Synthetic data can be defined in a number of ways, making it sometimes very complex to conceptualise and understand. Most commonly however, synthetic data is described in relation to their level of fidelity. Fidelity can be seen as a sliding scale, with the extremes being low fidelity and high fidelity, as defined below.
High fidelity
High fidelity datasets share, and deliberately conserve, many of the features of the original dataset from which they are created. This may include complex relationships between different variables, which in turn may cause greater risk of disclosure. Whilst the disclosure risk may be higher however, high fidelity data will often have more analytic value than lower fidelity data, enabling it to be used for a wider range of applications, including hypothesis generation, image-to-image translation, and the robust testing of complicated AI models,
Low fidelity
Low fidelity datasets are generally seen as less risky, in that the data less closely mirrors the original data from which it was created. At the lowest level of fidelity, this may mean that the data reflects the original data only in relation to the types of information it contains, or how it is laid out. This means that there is less risk of disclosure than could be found in high fidelity data. This is because low fidelity synthetic data does not preserve the relationships which exist between variables in the original dataset. As a result, the use cases of low fidelity data are less broad, however it can still be used as a form of metadata that allows the researcher to understand the real data better to scope their research question, develop code, or be used as a training tool.

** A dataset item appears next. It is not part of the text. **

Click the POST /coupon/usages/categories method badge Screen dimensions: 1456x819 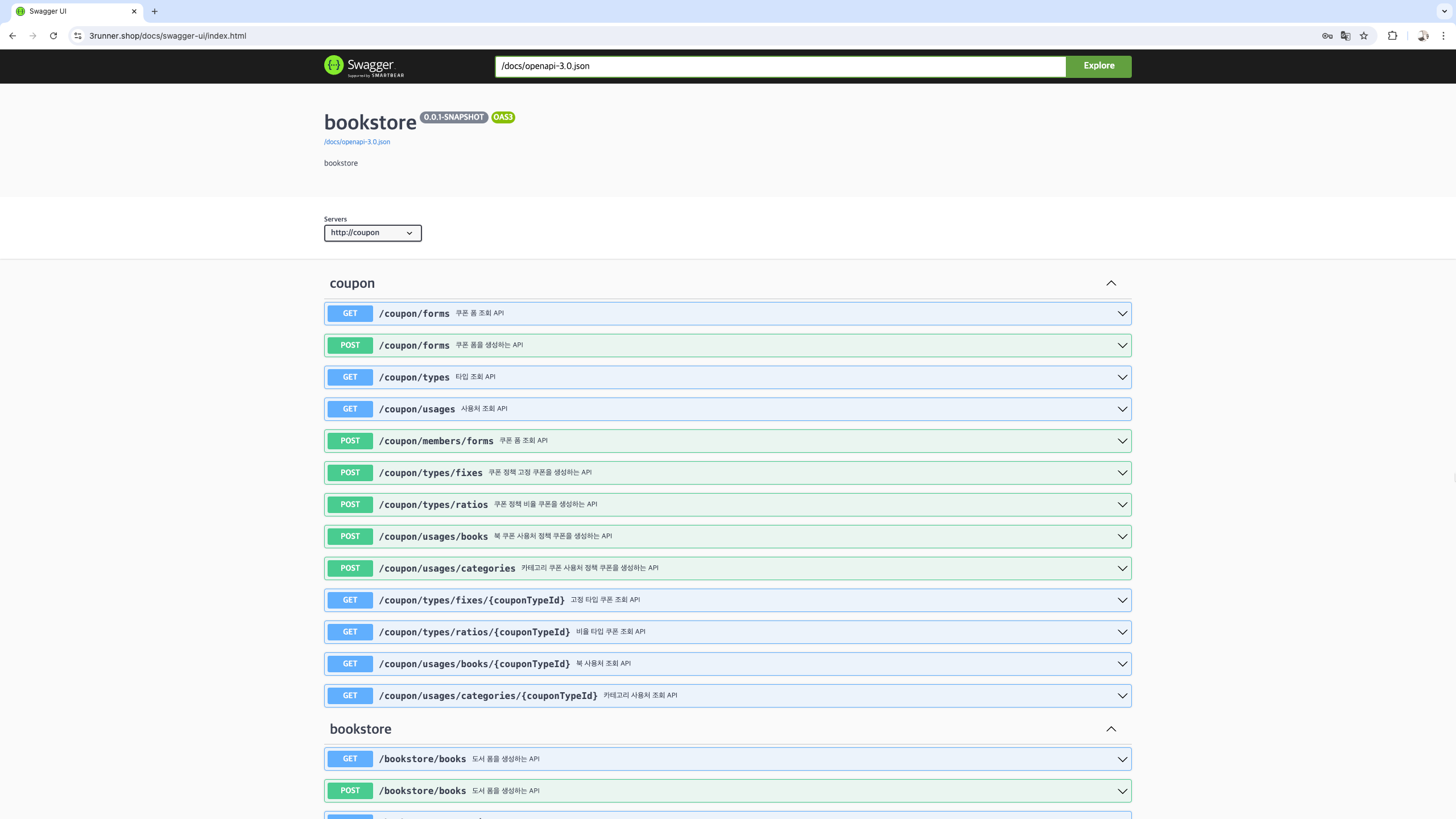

Back to topWhy ethics matters when creating, sharing, and using synthetic data
The use of synthetic data in research and statistics provides substantial benefits, some of which have been listed above. Ultimately, synthetic data are considered a privacy-enhancing technique, which can help researchers to use and access data, whilst allowing organisations to protect the privacy of its data subjects, thus resulting in an often safer, easier, and faster way to share data. This is particularly beneficial where the real data are considered sensitive (for example, should it contain information on protected characteristics, or identifiable personal information).
Nonetheless, although the use of synthetic data brings real value, there are also ethical issues which need to be considered. Synthetic data brings with it ethical considerations common to all types of data – but also some of its own. For example, synthetic data can only mirror the real-world data from which it is based – it cannot be an exact copy of it. This means that synthetic data may not contain some of the original data’s outliers, which often tell a very important story. Ultimately, the quality of the synthetic data will only ever be as good as the quality of the input data and the data generation model, therefore reflecting biases from the original data source.
While these applications all bring real benefits in terms of efficiency, convenience, and safety, they also bring risks. By taking a considered approach to ethics in every project, we can mitigate risks and retain public trust in the use of data for research and in statistics.
Back to topGeneral ethical principles for research and statistics
To help researchers and statisticians navigate potential ethical issues for all types of projects, the UK Statistics Authority has developed a series of ethical principles and a related ethics self-assessment tool.
At a basic level, these principles focus on ensuring the public good of research and statistics, maintaining confidentiality of data, understanding the potential risks and limitations in new research methods and technologies, compliance with legal requirements, considering public acceptability of the project, and transparency in the collection, use, and sharing of data.
The ethical principles provide guidelines for dealing with all types of data and you should consider your project against each of these principles early and throughout your work.
This guidance is underpinned by these general principles but focuses specifically on ethical considerations relating to synthetic data which require us to take particular care. These include:
- The need to ensure the quality, and validity of the synthetic data, and how this may be affected by the original real data.
- The need to consider the public’s perceptions and understanding of synthetic data, and how its uses, benefits, and limitations, can be clearly and transparently communicated to different audiences.
- The importance of maintaining accountability within all aspects of synthetic data processes, ensuring that the data are used only for the intended purposes.